# Demand Response / Flexibility Simulation (Household Energy)

This notebook builds a **toy demand response (DR) simulator** on top of
household energy data.

We assume you have the **Individual household electric power consumption**
dataset, but the notebook is self-contained: it can also recompute daily
features and clusters if needed.

## Goals

- Use **daily clusters** as behavioural segments (evening-heavy, day-heavy,
  low-use days, etc.).
- Identify **flexible hours** (evening peaks) and **shoulder hours**.
- Define a simple **price signal** (DR control events with high prices).
- Simulate **behaviour change**:
  - 10–25% reduction in evening consumption,
  - energy shifted towards shoulder hours.
- Evaluate:
  - Energy shifted out of peak window,
  - Peak reduction,
  - Impact on costs under a simple price curve.
- Visualise:
  - Before/after load shapes for example days,
  - Distribution of savings per day and per cluster.


## 0. Setup and data

We use the **Individual household electric power consumption** dataset.

Expected file:

```text
data/household_power.csv
```

With (at least) the usual columns:

- `Date`, `Time`
- `Global_active_power`
- `Global_reactive_power`, `Voltage`, `Global_intensity`
- `Sub_metering_1`, `Sub_metering_2`, `Sub_metering_3`

If you already ran the *daily pattern clustering* project and exported
`data/daily_profiles_with_clusters.csv`, this notebook will reuse it.
Otherwise, it will recompute clusters from scratch.


### 0.1 Imports and paths


In [ ]:
from __future__ import annotations

from pathlib import Path
from typing import Dict, List, Tuple

import numpy as np
import pandas as pd
import matplotlib.pyplot as plt
import seaborn as sns

from sklearn.preprocessing import StandardScaler
from sklearn.cluster import KMeans
from sklearn.metrics import silhouette_score

sns.set(style="whitegrid")
plt.rcParams["figure.figsize"] = (11, 5)

DATA_PATH = Path("data") / "household_power.csv"
CLUSTER_EXPORT_PATH = Path("data") / "daily_profiles_with_clusters.csv"
RANDOM_STATE = 42
np.random.seed(RANDOM_STATE)

if not DATA_PATH.exists():
    raise FileNotFoundError(
        f"Expected dataset at {DATA_PATH.resolve()}\n"
        "Download 'Individual household electric power consumption' and save as 'data/household_power.csv'."
    )

raw = pd.read_csv(DATA_PATH)
raw.head()

## 1. From raw data to hourly kWh

We:

- Combine `Date` and `Time` into a timestamp.
- Convert energy-related columns to numeric.
- Resample from 1-minute to **hourly**.
- Compute hourly `kwh` from average `Global_active_power`.


In [ ]:
def clean_household_power(df: pd.DataFrame) -> pd.DataFrame:
    """Clean and resample the household power dataset to hourly kWh.

    Parameters
    ----------
    df : pd.DataFrame
        Raw dataframe with Date/Time, Global_active_power and related columns.

    Returns
    -------
    pd.DataFrame
        Hourly dataframe indexed by timestamp with at least:
        - kwh: energy in that hour (approx. mean kW * 1 hour)
        - global_active_power: mean kW in that hour
        - sub_metering_1/2/3: hourly sums (if available)
    """
    df = df.copy()

    if not {"Date", "Time"}.issubset(df.columns):
        raise ValueError("Expected 'Date' and 'Time' columns in dataset.")

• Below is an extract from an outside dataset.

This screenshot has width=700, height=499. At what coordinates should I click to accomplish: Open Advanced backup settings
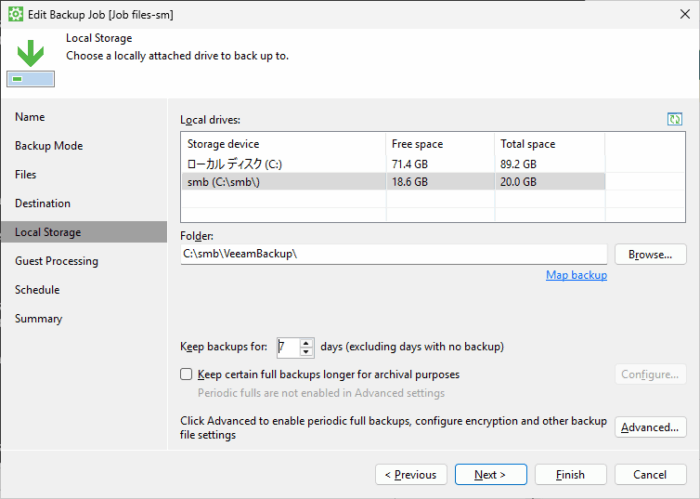click(x=650, y=427)
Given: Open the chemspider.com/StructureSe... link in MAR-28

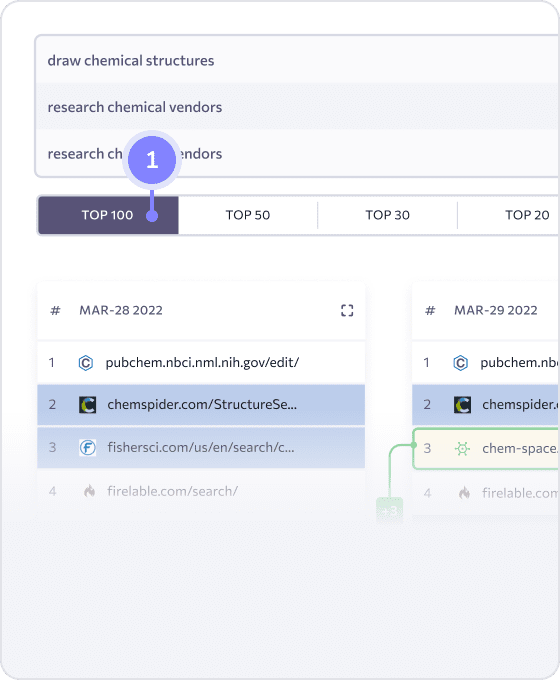Looking at the screenshot, I should click(x=202, y=405).
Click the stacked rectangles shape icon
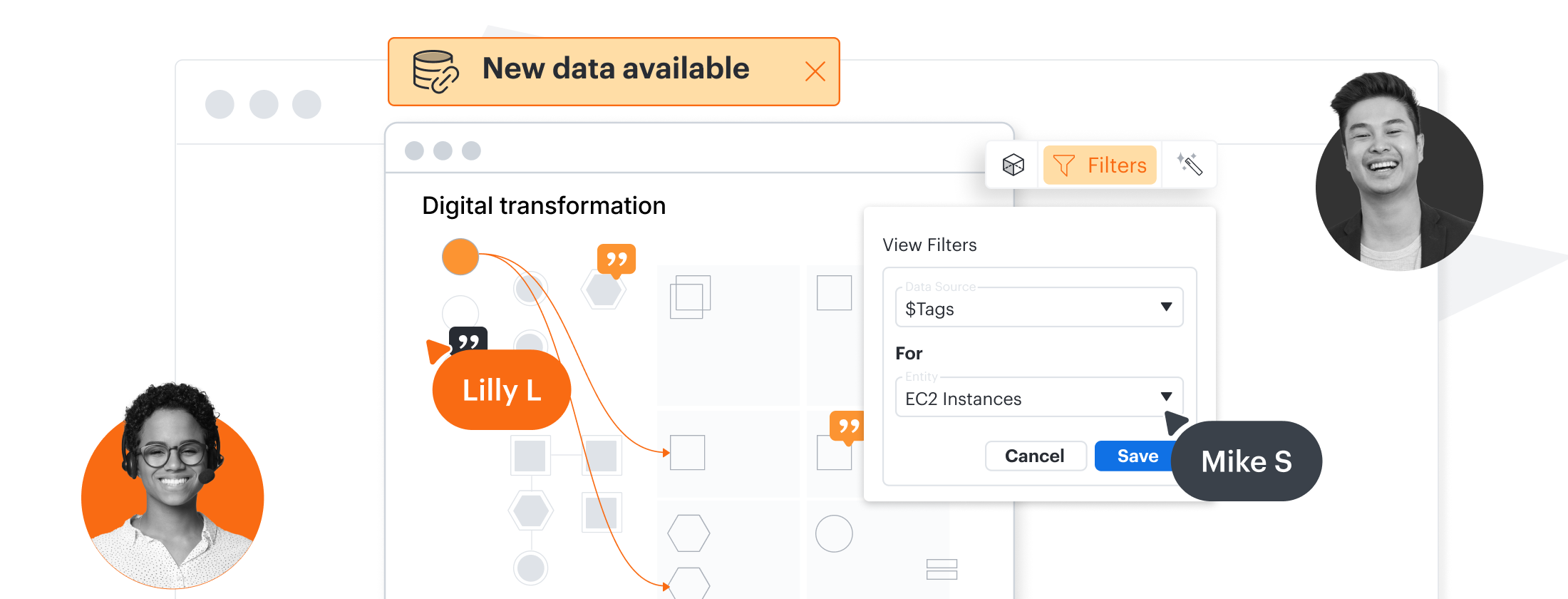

    df["timestamp"] = pd.to_datetime(
        df["Date"].astype(str) + " " + df["Time"].astype(str), errors="coerce"
    )
    df = df.dropna(subset=["timestamp"]).sort_values("timestamp")

    num_cols = [
        "Global_active_power",
        "Global_reactive_power",
        "Voltage",
        "Global_intensity",
        "Sub_metering_1",
        "Sub_metering_2",
        "Sub_metering_3",
    ]
    for col in num_cols:
        if col in df.columns:
            df[col] = pd.to_numeric(df[col], errors="coerce")

    df = df.set_index("timestamp").sort_index()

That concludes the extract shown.